Friday, April 22, 2016

The Raspberry Patch

My raspberry patch went wild, as raspberries tend to do.  I put these plants in about five years ago.  They were pressed on me by a friend who had to reduce his patch.  I was hardly consumed with enthusiasm to receive a bundle of sticks, bare roots wrapped in wet newspaper.  I had nowhere to put them so dug up some land by the kennels, the easiest solution at the time.  I was quite sure they would die, but not only did they all survive, they produced a decent harvest the first year.

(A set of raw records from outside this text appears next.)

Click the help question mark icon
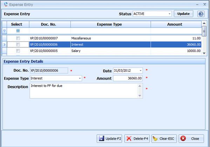 click(201, 14)
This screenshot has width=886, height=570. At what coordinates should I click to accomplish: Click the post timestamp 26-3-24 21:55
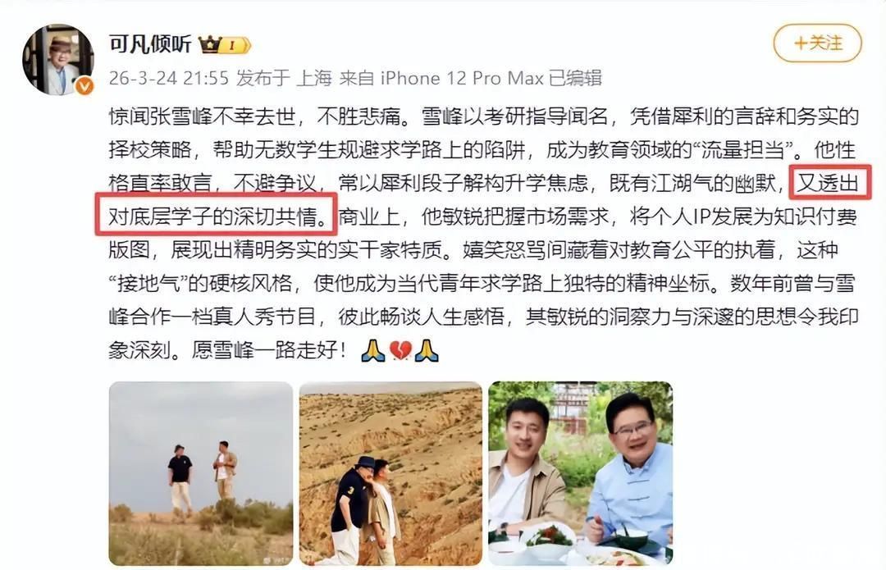168,78
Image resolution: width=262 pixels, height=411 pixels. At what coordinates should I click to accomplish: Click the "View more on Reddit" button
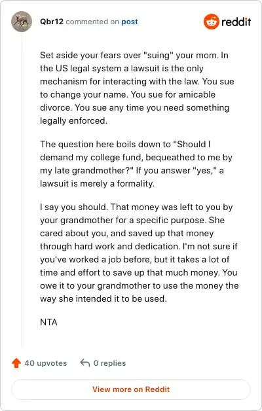tap(131, 389)
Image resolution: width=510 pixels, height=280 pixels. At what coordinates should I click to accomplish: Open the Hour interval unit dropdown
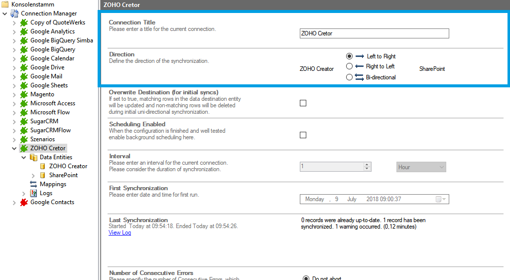421,167
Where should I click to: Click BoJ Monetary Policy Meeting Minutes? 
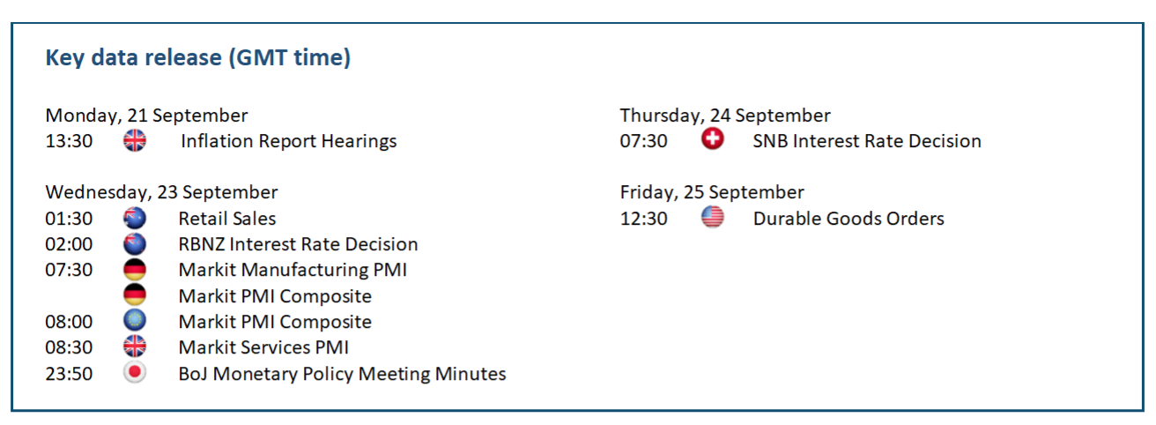tap(342, 374)
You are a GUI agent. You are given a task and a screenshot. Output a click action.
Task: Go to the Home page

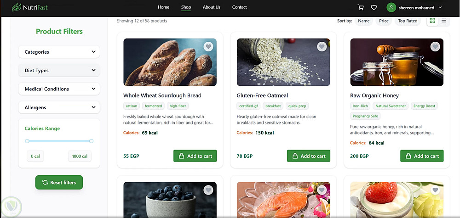[164, 7]
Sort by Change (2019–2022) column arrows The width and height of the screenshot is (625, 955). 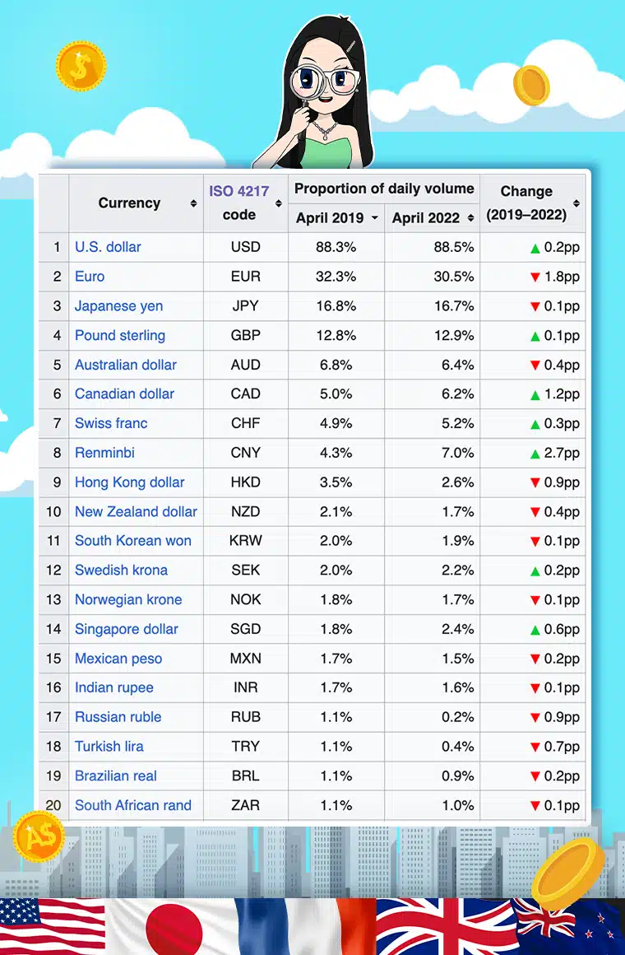[576, 203]
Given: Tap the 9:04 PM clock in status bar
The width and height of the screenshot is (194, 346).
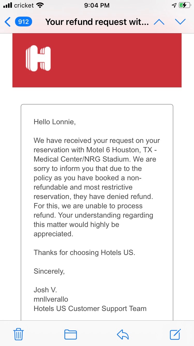Looking at the screenshot, I should (97, 5).
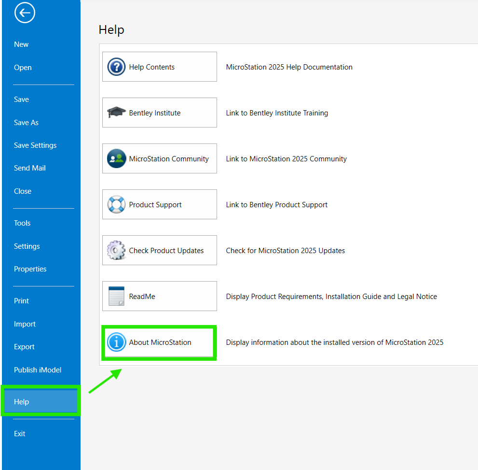Click the About MicroStation info icon
Screen dimensions: 478x470
point(116,342)

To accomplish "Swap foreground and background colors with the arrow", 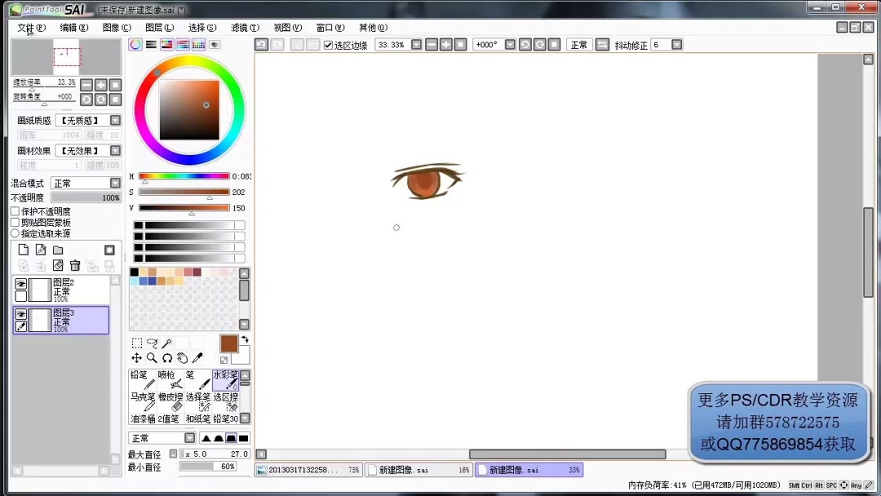I will coord(245,339).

Raspberries are imperialistic.  They annex adjoining land freely.  Little else can grow where they establish themselves.  Stalks are short lived, a couple years, and in death continue to reinforce the prickly fortress with their bones.  Within two years my raspberries began jumping their boundaries, marching across the ground like an endless army.  Kill one and two more appeared in its place.  They surrounded kennel doors, swarmed the fence, advanced on flowers, relentless in their expansion.

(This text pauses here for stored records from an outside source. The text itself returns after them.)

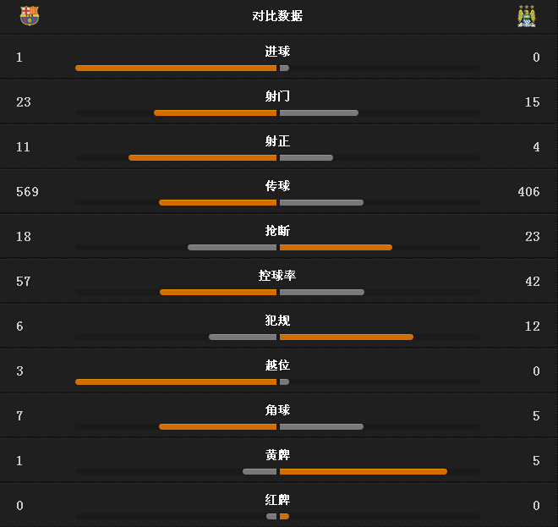Click the gray 射门 bar for Manchester City
Image resolution: width=558 pixels, height=527 pixels.
pyautogui.click(x=319, y=113)
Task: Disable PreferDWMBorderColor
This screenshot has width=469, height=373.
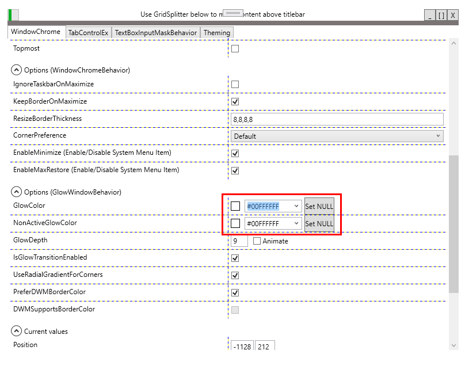Action: pyautogui.click(x=234, y=292)
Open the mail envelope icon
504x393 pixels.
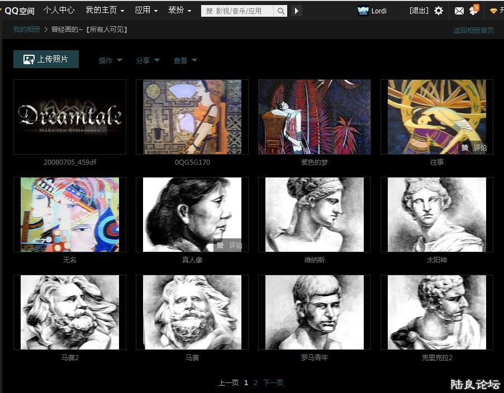click(459, 11)
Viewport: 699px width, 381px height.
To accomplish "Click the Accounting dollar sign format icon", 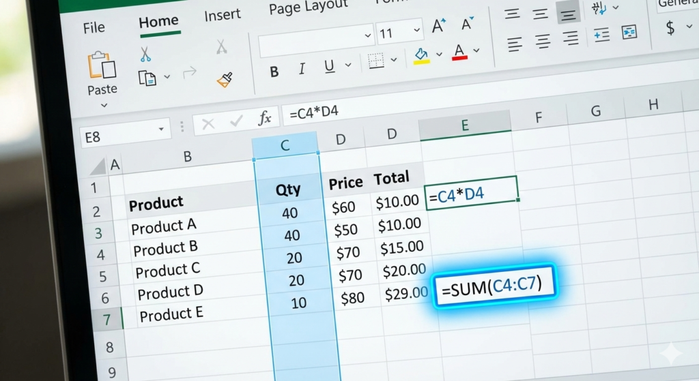I will tap(670, 28).
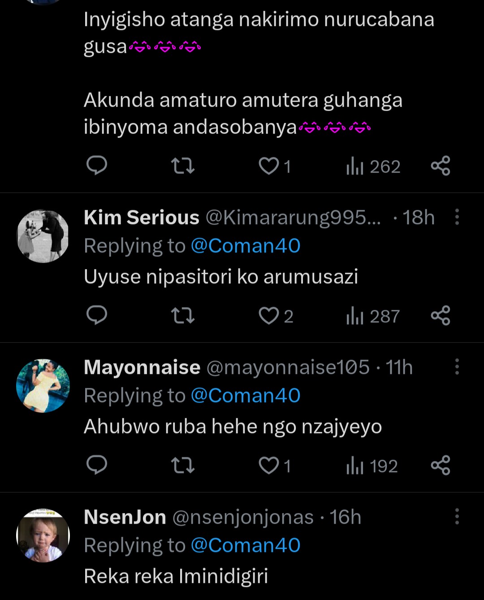The height and width of the screenshot is (600, 484).
Task: Reply to Mayonnaise's tweet
Action: pos(96,465)
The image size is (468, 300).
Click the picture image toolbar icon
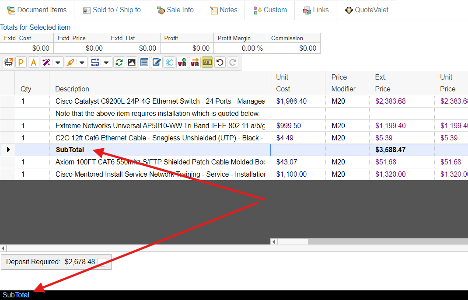131,63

The harvest was epic, hundreds of berries sprinkled through the foliage, sparkling in the sun.  Fueled by greed for the ruby fruits I turned a blind eye to the transgressions of the bearing plants.  But as the years passed more and more of the fruit was inaccessible in the thicket.  Picking berries required long sleeves, long pants, and maybe a machete.  I considered buying a pith helmet to complete the picture. 

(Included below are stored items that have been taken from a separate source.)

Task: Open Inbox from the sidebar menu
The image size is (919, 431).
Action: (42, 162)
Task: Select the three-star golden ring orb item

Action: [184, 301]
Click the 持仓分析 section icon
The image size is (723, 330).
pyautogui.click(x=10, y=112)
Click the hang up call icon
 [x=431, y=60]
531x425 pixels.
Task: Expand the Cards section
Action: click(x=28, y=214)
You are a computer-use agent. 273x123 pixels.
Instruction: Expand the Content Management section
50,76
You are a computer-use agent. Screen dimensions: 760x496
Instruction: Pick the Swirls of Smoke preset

The patch needed to move, a big job that I postponed regularly.  Finally I laid out a new location and began digging.  The new habitat is bigger, more room for walking to harvest, and more accessible for pruning.  Most of my feral plants are coming with little argument, but a few have required a high powered rifle and tranquilizer darts to wrestle them out of the jungle.  I’m about 2/3 of the way through.  I’m a bit late with the transplant.  I should have started before the spring growth began.  The stalks have buds and some small leaves.  I think they’ll be okay with plenty of water and TLC.  A new kingdom that I’m already picturing covered in ruby red berries.